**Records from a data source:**

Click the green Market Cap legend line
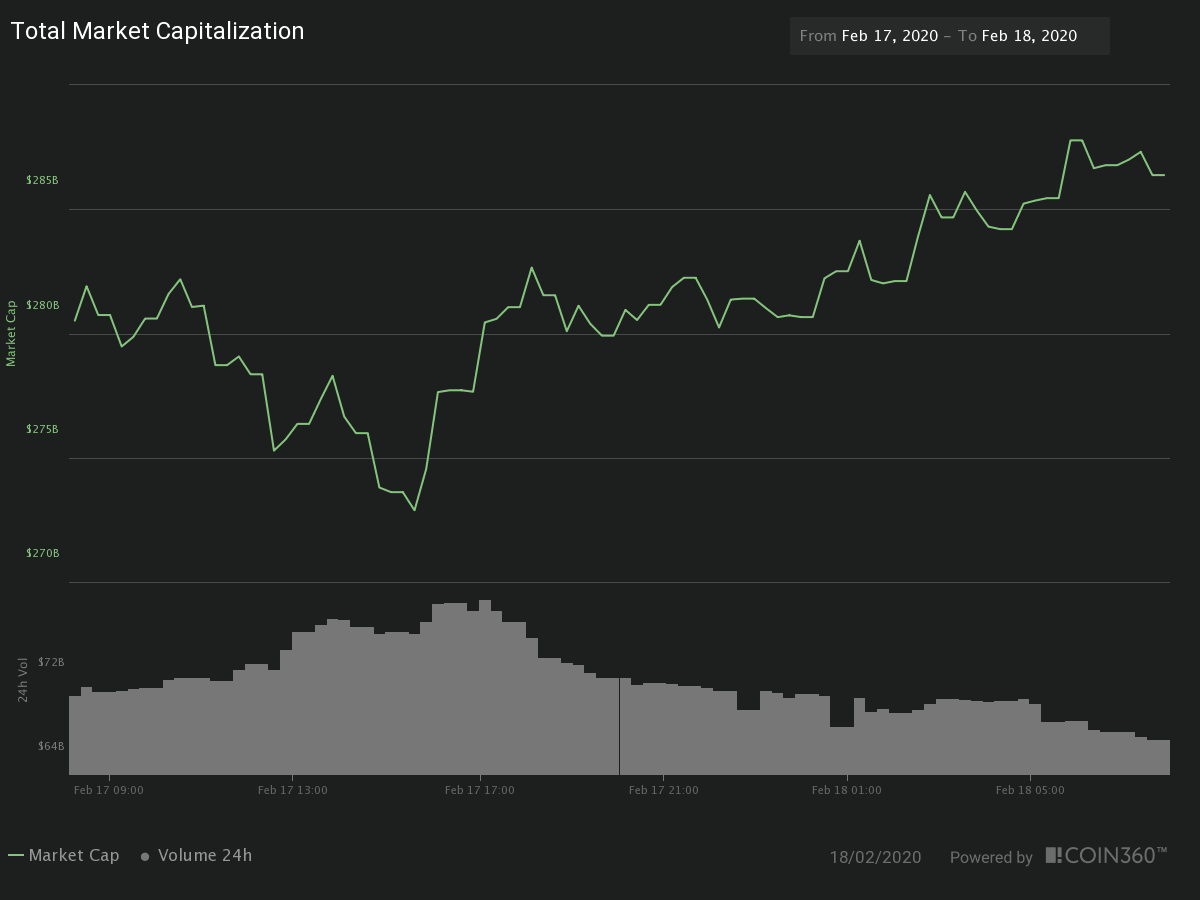1200x900 pixels. [16, 856]
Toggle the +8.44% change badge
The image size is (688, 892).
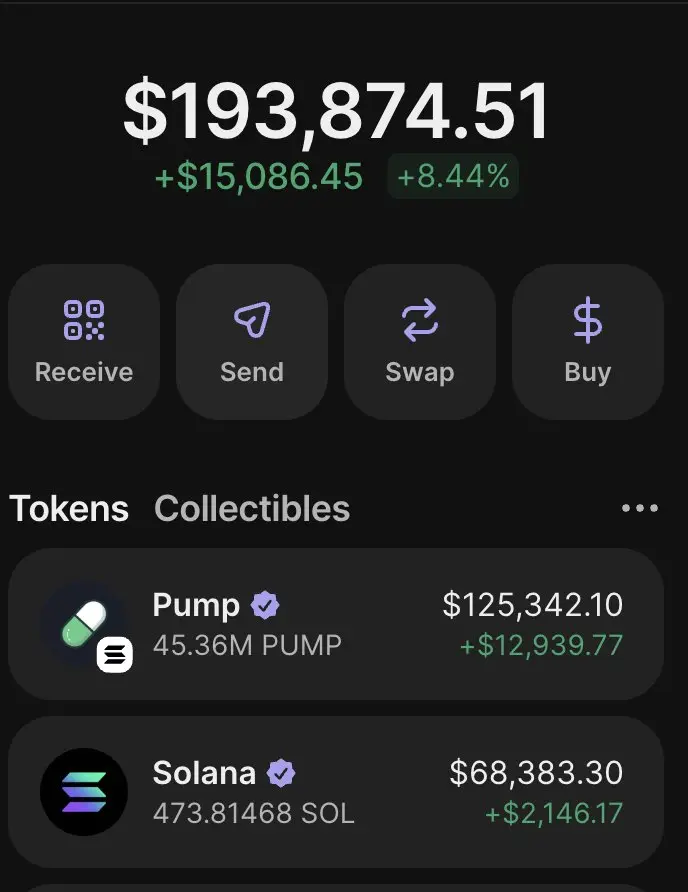click(453, 177)
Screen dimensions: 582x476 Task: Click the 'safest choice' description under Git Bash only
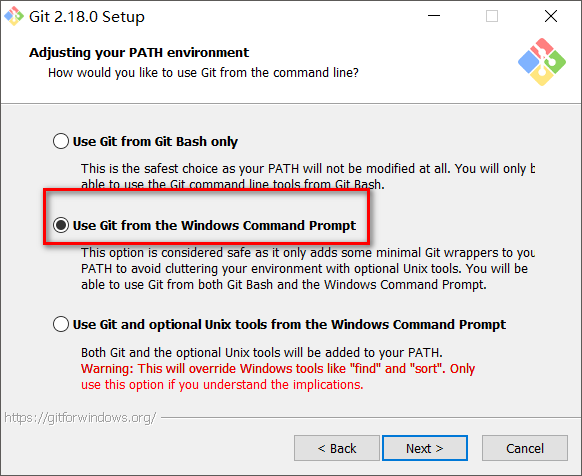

**Task:** Exactly as they appear above, write out all the entries, without pictures.

**Output of the exercise:**
Click the green Market Cap legend line
1200x900 pixels. [16, 856]
Toggle the +8.44% change badge
The image size is (688, 892).
click(453, 177)
Screen dimensions: 582x476 Task: Click the 'safest choice' description under Git Bash only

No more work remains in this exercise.